The first words that formed in my brain were “Well I never…”, followed by a classic quote from Monty Python’s Flying Circus:

“We interrupt this program to annoy you and make things generally more irritating.”

It is almost as if there was a decision to kick the hornets’ nest and just see what happens.  In this day and age, who needs to consult with stakeholders to see what sustainable open policies should look like?

What’s done is clearly done. However, I can’t stop myself ruminating over how startling it is that a policy mandate like this was crafted without trying to engage with the hard questions it raises, with an apparent lack of understanding of discipline culture, the role of stakeholders such as scholarly societies, and the effects on research itself.

There is no question that all stakeholders in the publishing ecosystem — researchers, funders, institutions, libraries, and scholarly societies — understand that a move to equitable and inclusive open research and open access publishing is necessary.

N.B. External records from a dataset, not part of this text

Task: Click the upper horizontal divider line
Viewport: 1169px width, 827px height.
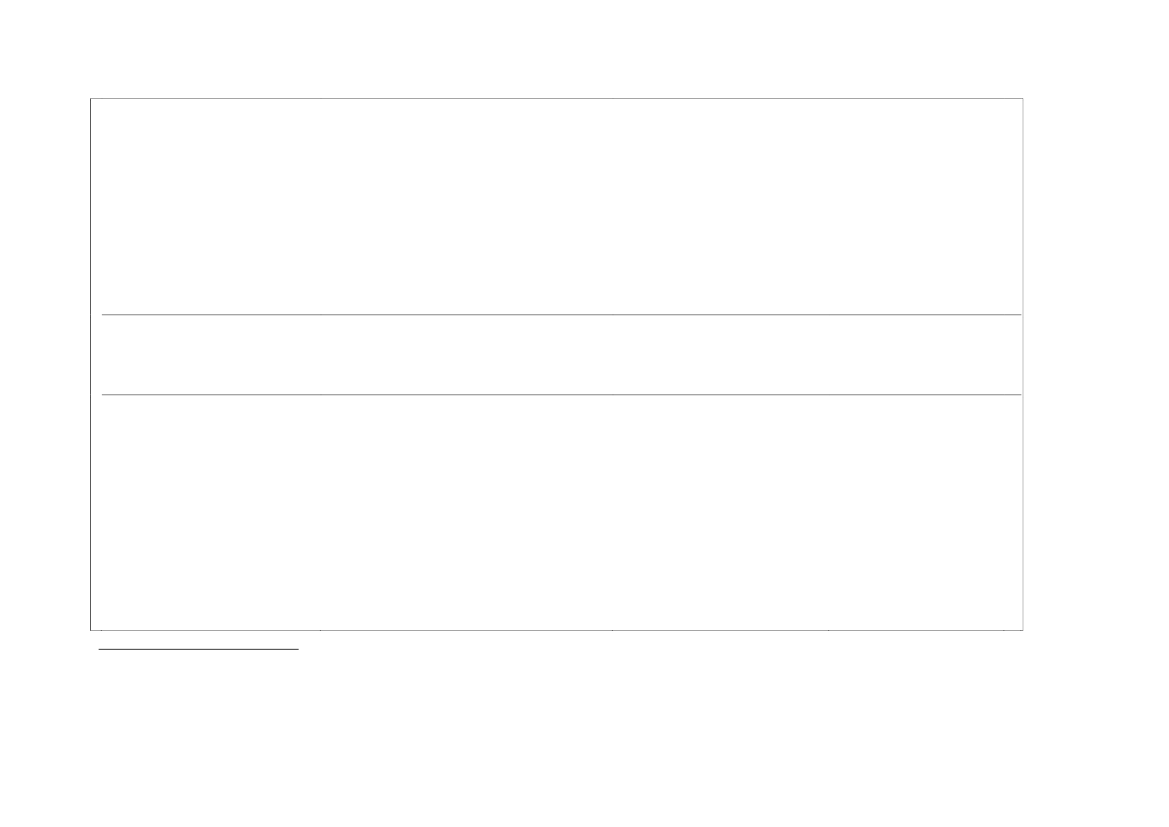Action: pyautogui.click(x=556, y=314)
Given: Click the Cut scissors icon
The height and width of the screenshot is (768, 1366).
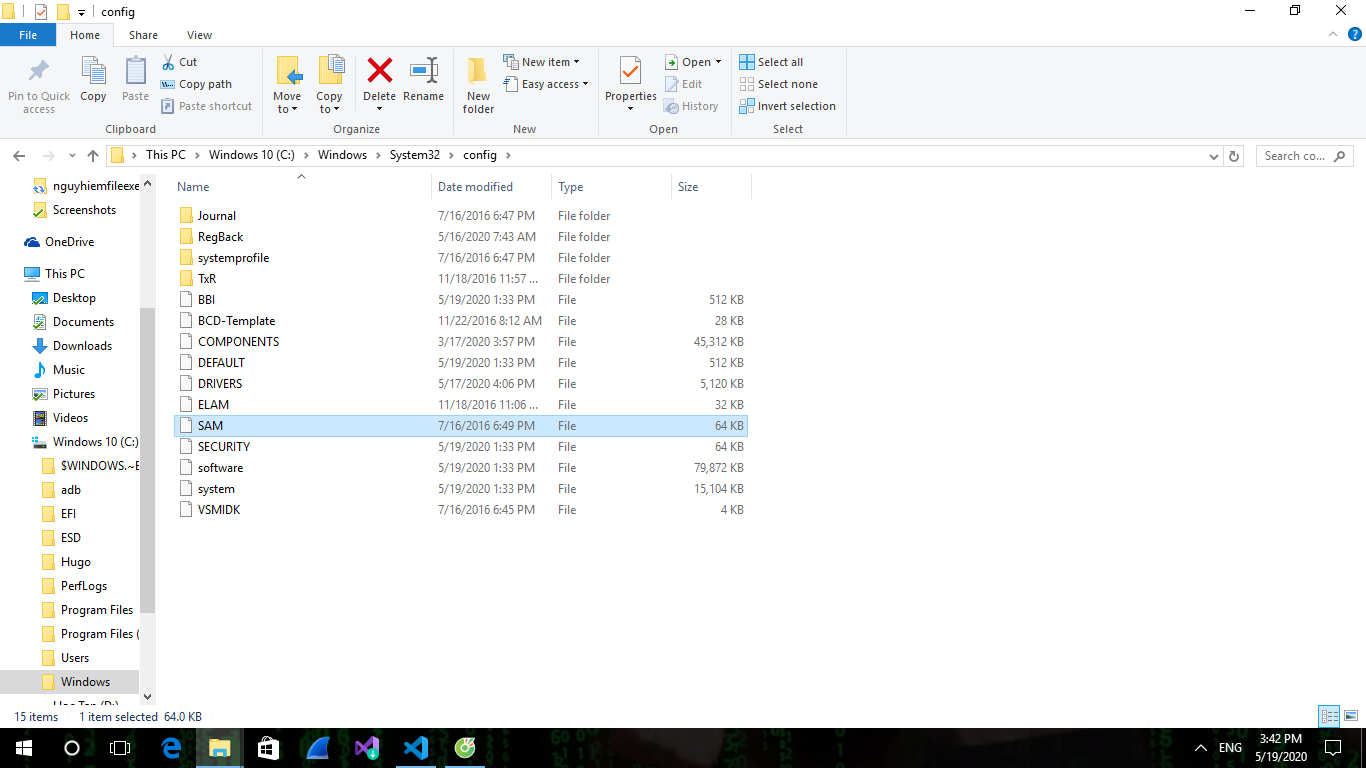Looking at the screenshot, I should (x=168, y=62).
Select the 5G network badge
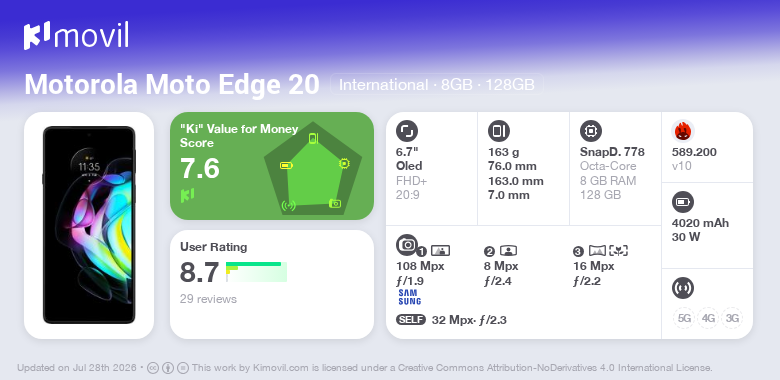Screen dimensions: 780x380 (x=684, y=318)
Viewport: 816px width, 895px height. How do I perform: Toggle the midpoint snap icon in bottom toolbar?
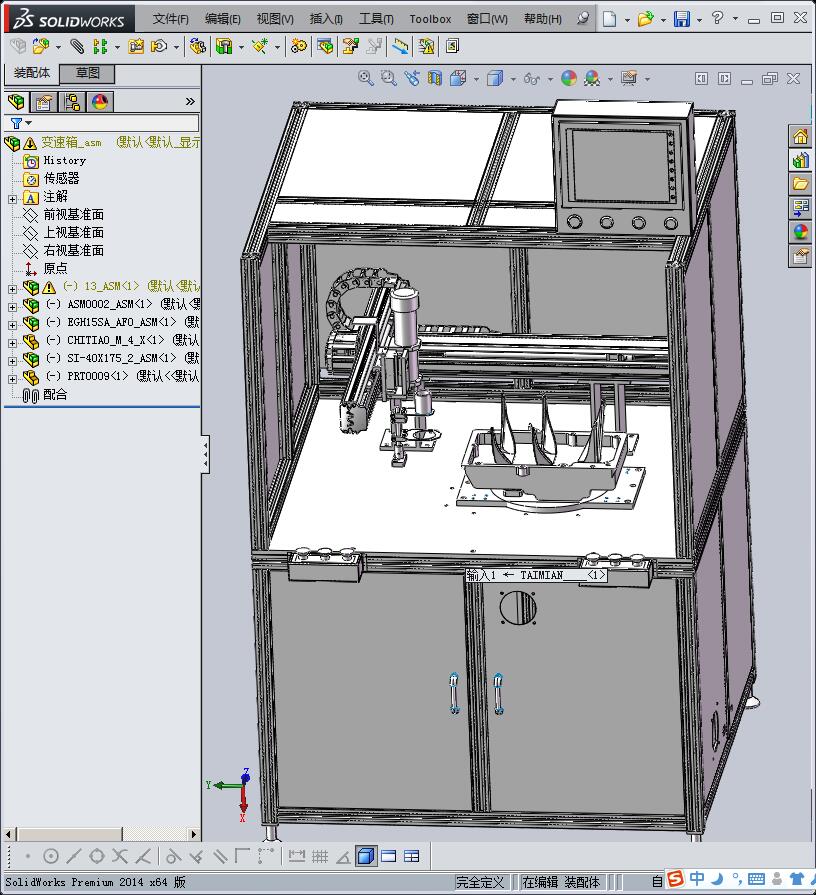coord(74,856)
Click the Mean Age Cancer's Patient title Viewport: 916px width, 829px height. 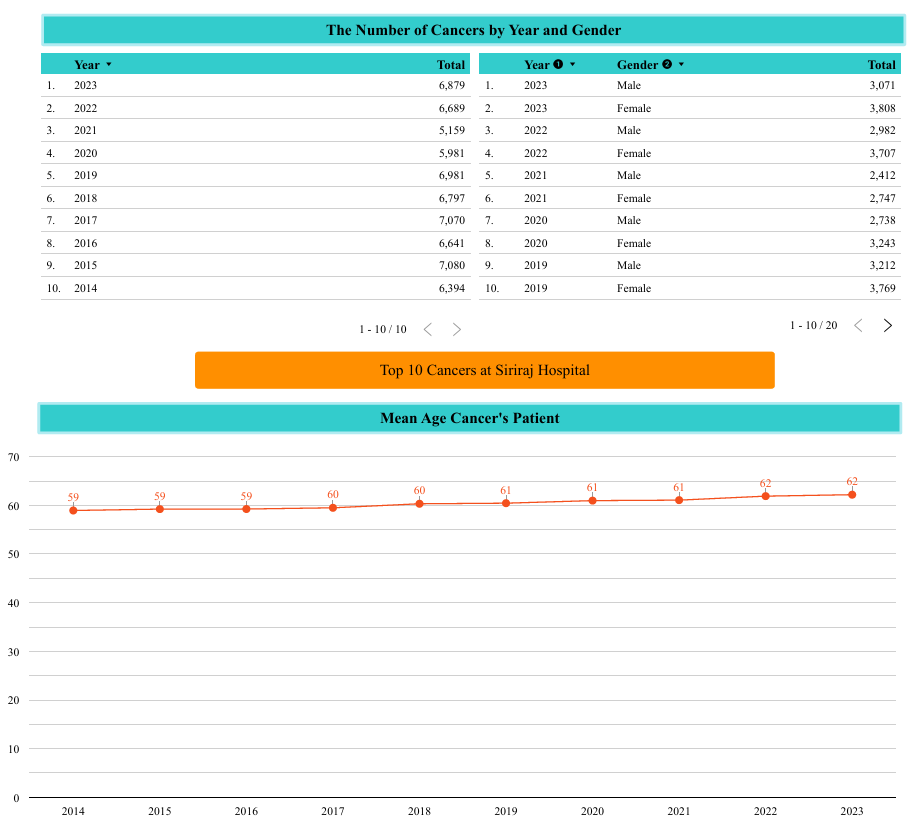click(x=469, y=418)

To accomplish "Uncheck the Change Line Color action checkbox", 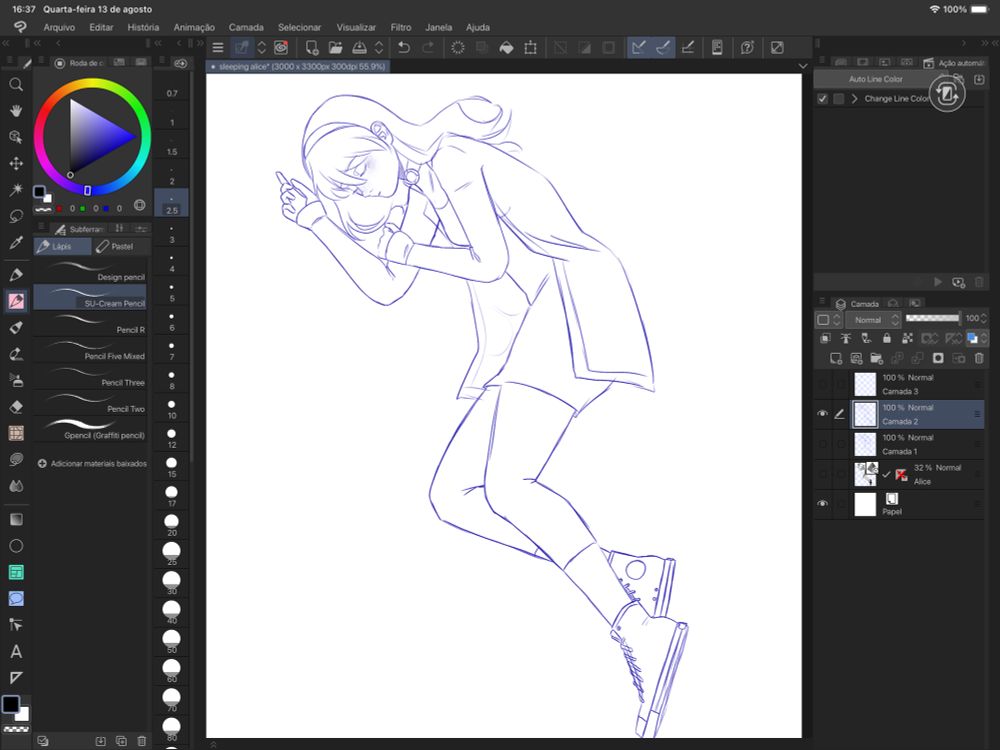I will (823, 99).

There is no question that all stakeholders in the publishing ecosystem — researchers, funders, institutions, libraries, and scholarly societies — understand that a move to equitable and inclusive open research and open access publishing is necessary. What is not so clear is how this may be done in a sustainable way. This latest mandate to US Federal funding agencies to develop new (or update existing) public access plans is laudable, but leaves out how this will be paid for. It also pays no heed to scholarly societies who rely on publishing revenues, but, depending on the field of endeavor, may have communities that are unable to pay an APC. There is scant mention in the OSTP memorandum of costs:

“In consultation with OMB, federal agencies should allow researchers to include reasonable publication costs and costs associated with submission, curation, management of data, and special handling instructions as allowable expenses in all research budgets.”

Does this mean that funders are committed to providing more money in their grants to cover the costs of publication? There is no mention of increased levels of funding. In some communities, such as mathematics, funding is relatively low, and what monies there are go to supporting the research itself rather than article processing charges (APCs). Nor is there mention of the suppressive effect that the need to pay for each article will have on authors’ willingness to publish – particularly junior researchers who might otherwise usefully exploit the data produced by research with spin-off work, but who might have limited access to monies to cover the APC.

The American Mathematical Society (AMS) is already experimenting with open access models. Our Green OA policies apply to peer reviewed author final manuscripts. Our Gold options are free to AMS members – little take-up among non-AMS members. Our new flagship journal, Communications of the AMS, is Diamond open access – free to publish in, and free to read, with Creative Commons reuse licenses attached. We are members of CHORUS, and as such comply with existing Federal funder mandates.

It is too early to say how this will play out of course. I do worry that for mathematicians in particular, an unfunded mandate of this sort may place undue burden on researchers.

David Crotty: Publishers who have been paying attention generally assumed that immediate public access to papers and open data requirements were in the pipeline, and that it was a matter of when rather than if. With these policies released, timelines are set, and planning that was hopefully in place can be accelerated.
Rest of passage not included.